▶ **EXERCISE OBJECTIVE**
With the images removed, repeat the data below exactly.

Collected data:
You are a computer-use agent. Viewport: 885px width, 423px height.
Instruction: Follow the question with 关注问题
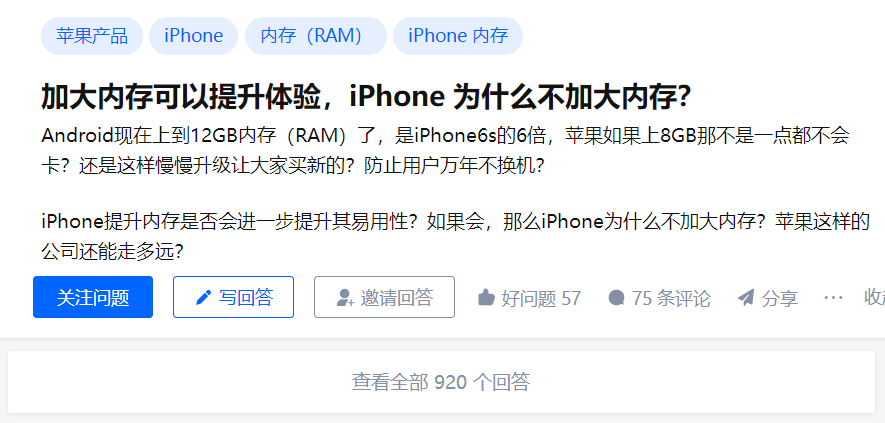pos(93,297)
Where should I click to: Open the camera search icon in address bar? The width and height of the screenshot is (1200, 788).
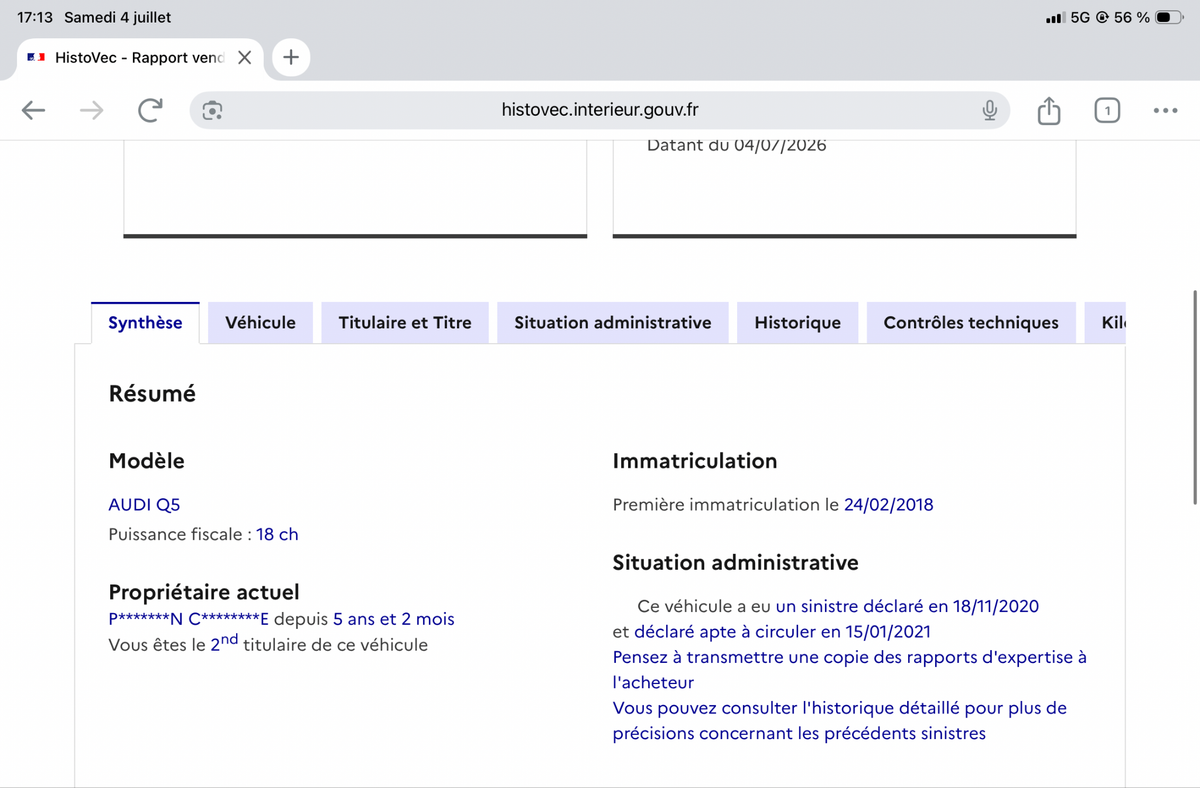pyautogui.click(x=212, y=110)
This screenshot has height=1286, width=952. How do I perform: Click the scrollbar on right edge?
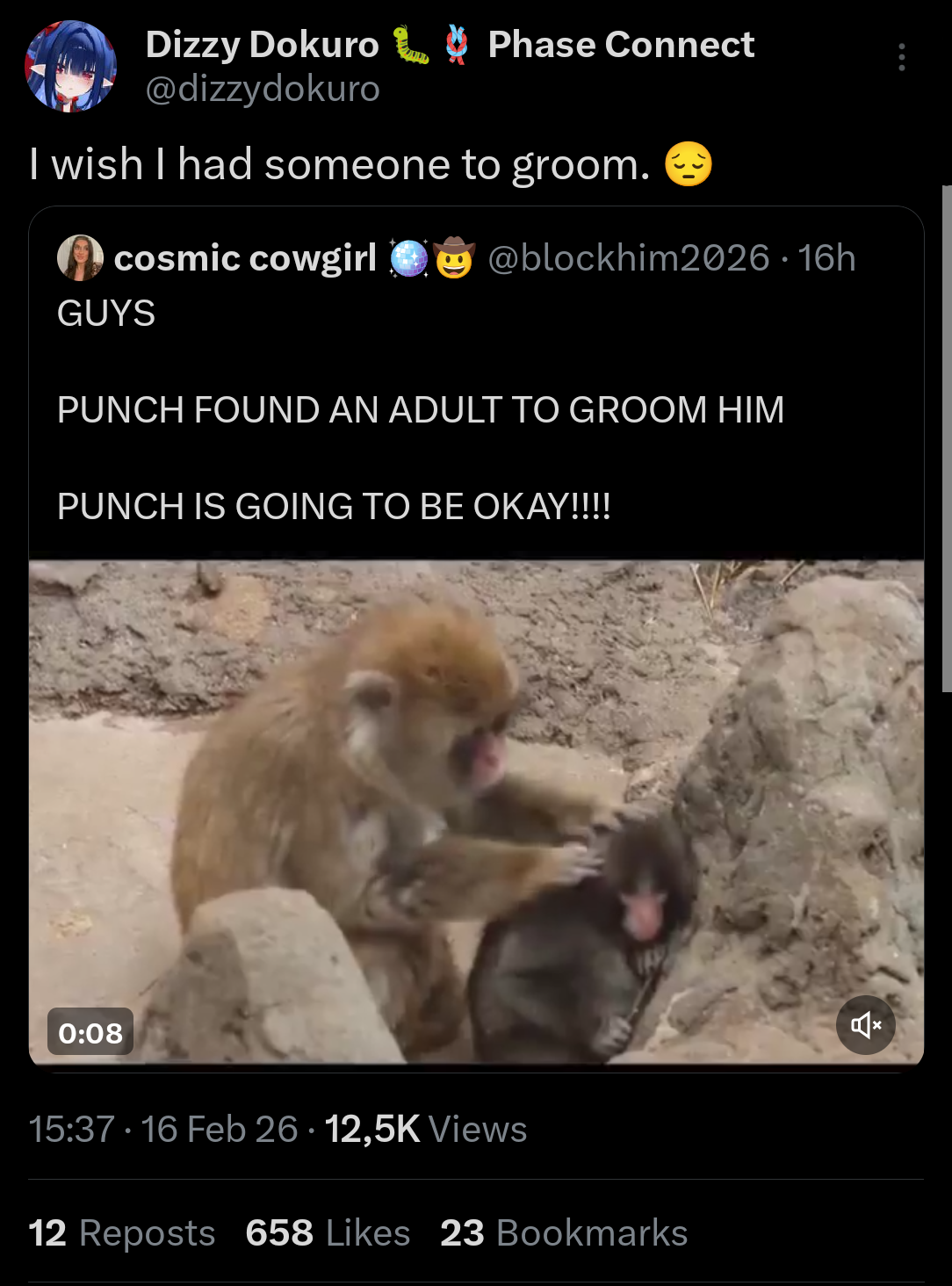947,439
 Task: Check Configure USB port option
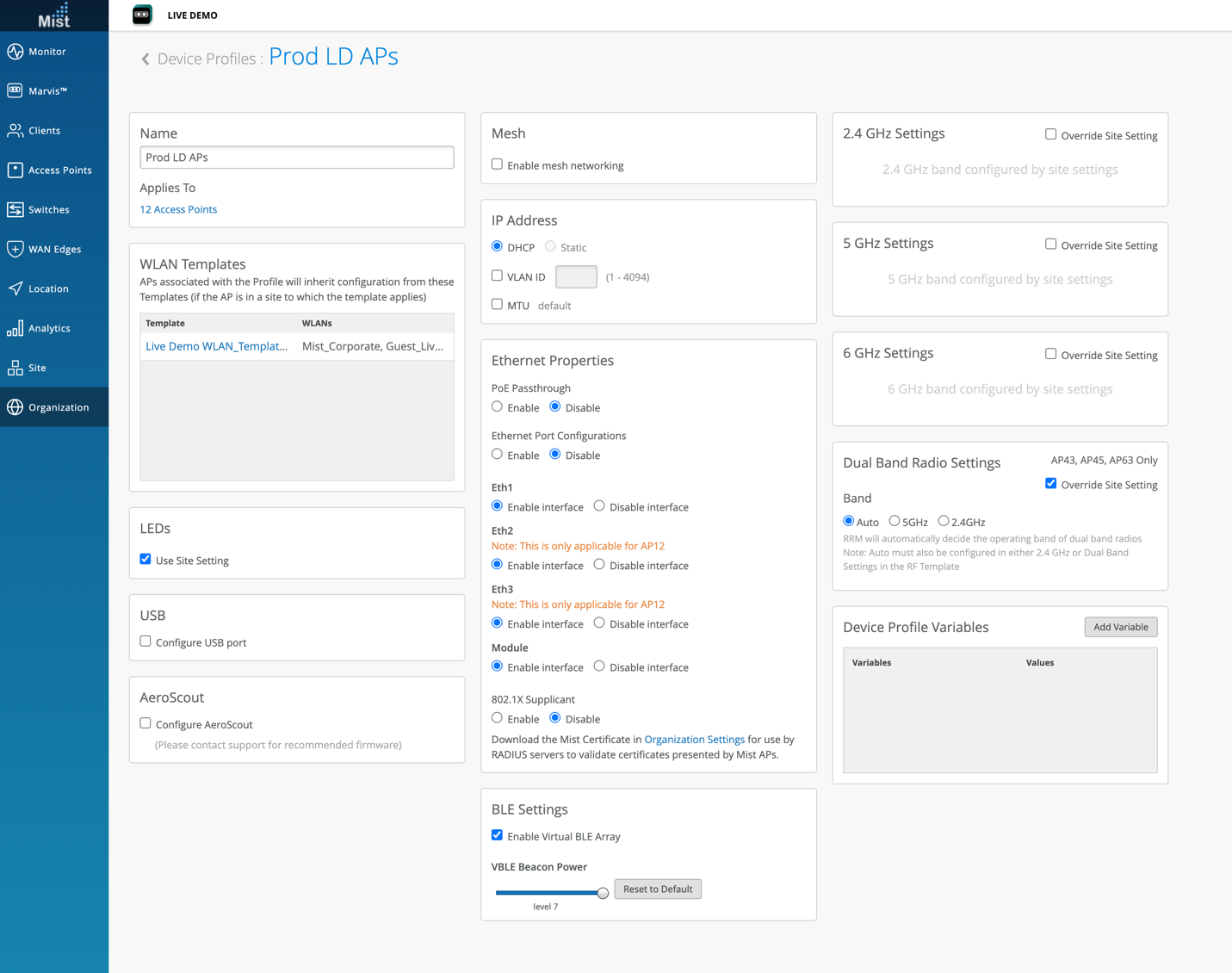[x=145, y=641]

▶ **OUTPUT OF THE EXERCISE**
You are a computer-use agent. Viewport: 885px width, 423px height.
Instruction: Follow the question with 关注问题
pos(93,297)
Where should I click to: Open the camera search icon in address bar? The width and height of the screenshot is (1200, 788).
pyautogui.click(x=212, y=110)
This screenshot has height=1286, width=952. How do I perform: Click the scrollbar on right edge?
947,439
 Task: Check Configure USB port option
[x=145, y=641]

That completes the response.